[INPUT]
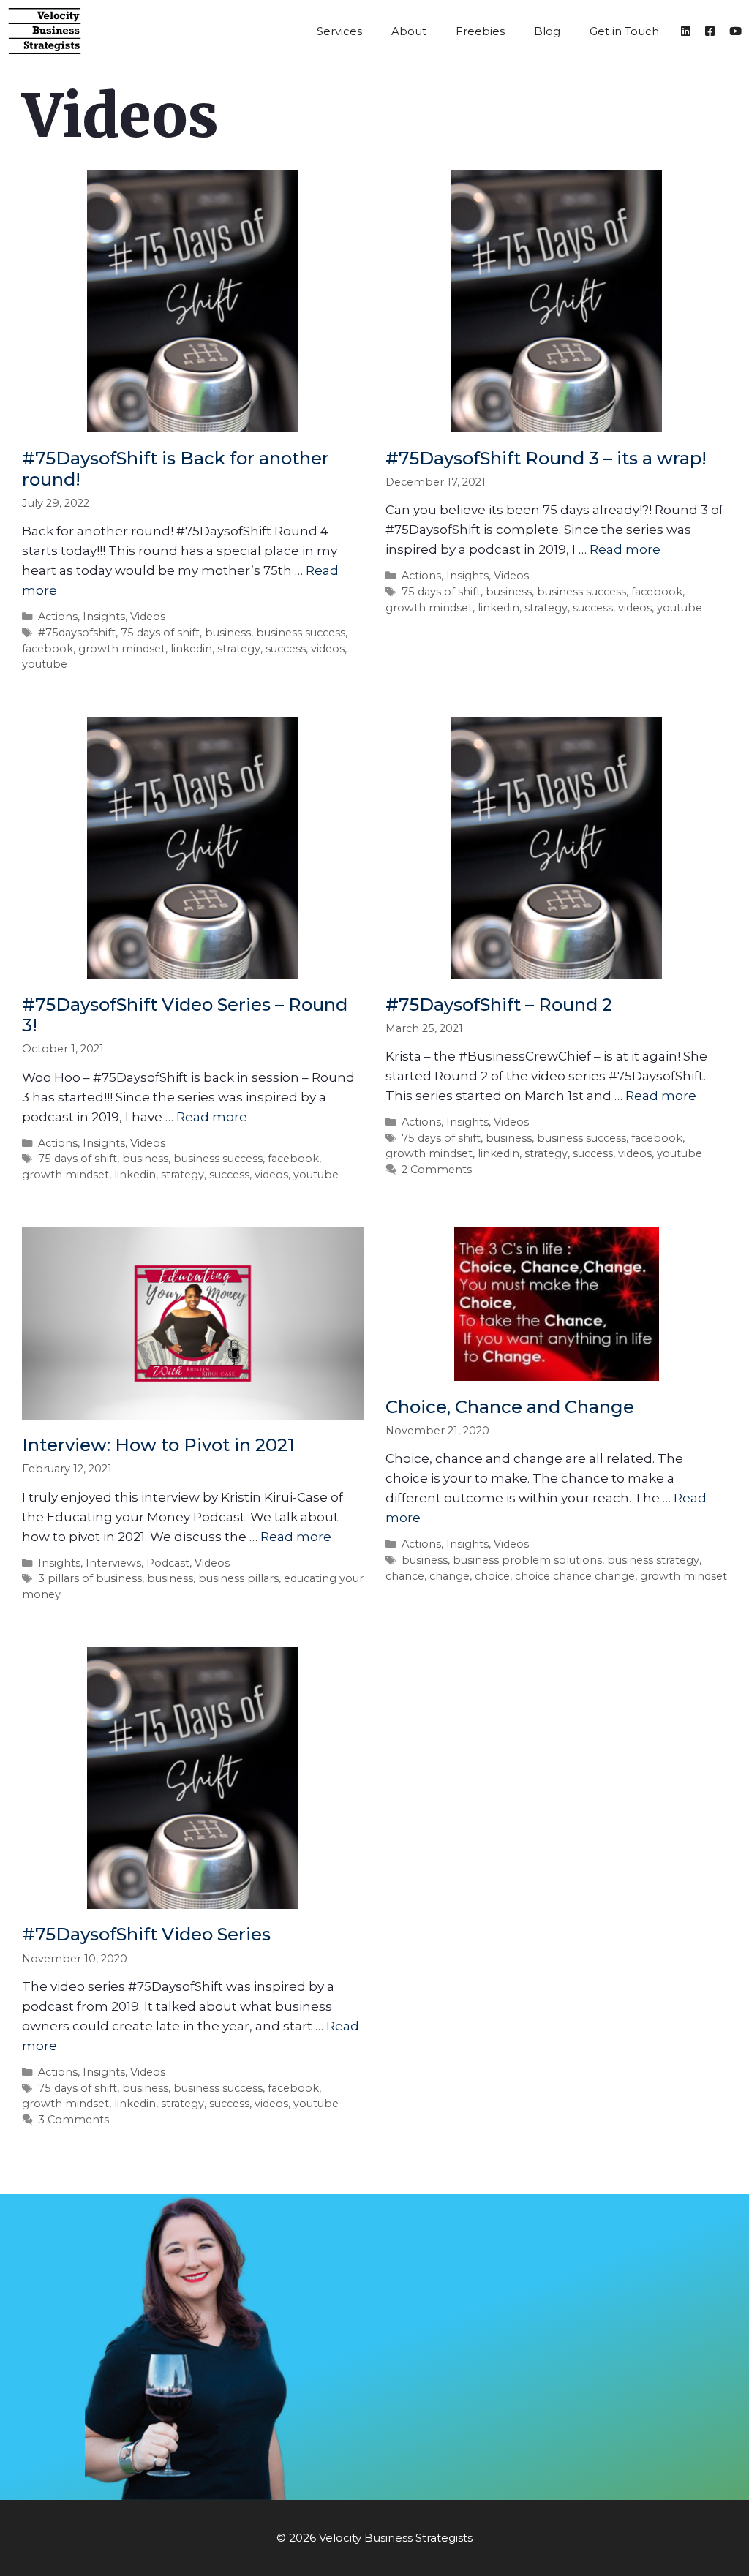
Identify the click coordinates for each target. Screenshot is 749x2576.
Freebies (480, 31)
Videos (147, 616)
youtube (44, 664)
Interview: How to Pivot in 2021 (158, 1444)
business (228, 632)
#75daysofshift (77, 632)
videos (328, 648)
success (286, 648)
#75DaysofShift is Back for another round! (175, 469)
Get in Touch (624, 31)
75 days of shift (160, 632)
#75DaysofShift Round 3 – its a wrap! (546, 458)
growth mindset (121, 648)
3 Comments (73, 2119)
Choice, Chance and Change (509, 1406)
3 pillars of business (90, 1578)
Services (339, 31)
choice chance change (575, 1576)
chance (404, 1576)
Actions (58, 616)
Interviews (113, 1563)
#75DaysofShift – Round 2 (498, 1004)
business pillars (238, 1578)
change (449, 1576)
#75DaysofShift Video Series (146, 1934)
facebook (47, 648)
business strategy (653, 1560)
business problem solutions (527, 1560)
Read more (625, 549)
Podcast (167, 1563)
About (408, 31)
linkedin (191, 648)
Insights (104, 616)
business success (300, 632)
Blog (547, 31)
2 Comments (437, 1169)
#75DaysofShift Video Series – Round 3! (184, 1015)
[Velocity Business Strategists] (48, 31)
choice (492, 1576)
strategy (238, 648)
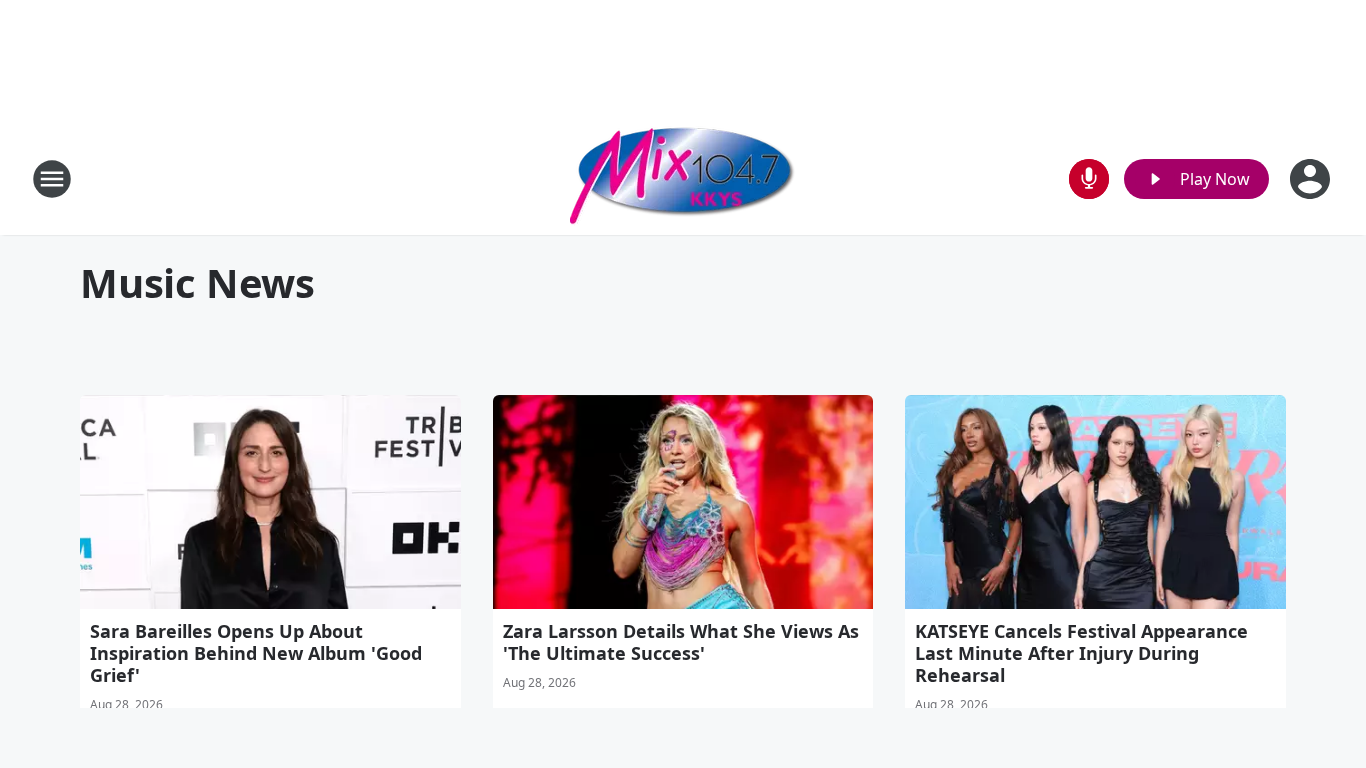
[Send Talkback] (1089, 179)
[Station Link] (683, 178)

[ACTION ITEM]
Restate all of the material above word for word, excluding the pictures.

[WRITTEN SOLUTION]
Identify the click coordinates for each target. Screenshot is 749x2576.
Freebies (480, 31)
Videos (147, 616)
youtube (44, 664)
Interview: How to Pivot in 2021 (158, 1444)
business (228, 632)
#75daysofshift (77, 632)
videos (328, 648)
success (286, 648)
#75DaysofShift is Back for another round! (175, 469)
Get in Touch (624, 31)
75 days of shift (160, 632)
#75DaysofShift Round 3 – its a wrap! (546, 458)
growth mindset (121, 648)
3 Comments (73, 2119)
Choice, Chance and Change (509, 1406)
3 pillars of business (90, 1578)
Services (339, 31)
choice chance change (575, 1576)
chance (404, 1576)
Actions (58, 616)
Interviews (113, 1563)
#75DaysofShift – Round 2 (498, 1004)
business pillars (238, 1578)
change (449, 1576)
#75DaysofShift Video Series (146, 1934)
facebook (47, 648)
business strategy (653, 1560)
business problem solutions (527, 1560)
Read more (625, 549)
Podcast (167, 1563)
About (408, 31)
linkedin (191, 648)
Insights (104, 616)
business success (300, 632)
Blog (547, 31)
2 Comments (437, 1169)
#75DaysofShift Video Series – Round 3! (184, 1015)
[Velocity Business Strategists] (48, 31)
choice (492, 1576)
strategy (238, 648)
[Send Talkback] (1089, 179)
[Station Link] (683, 178)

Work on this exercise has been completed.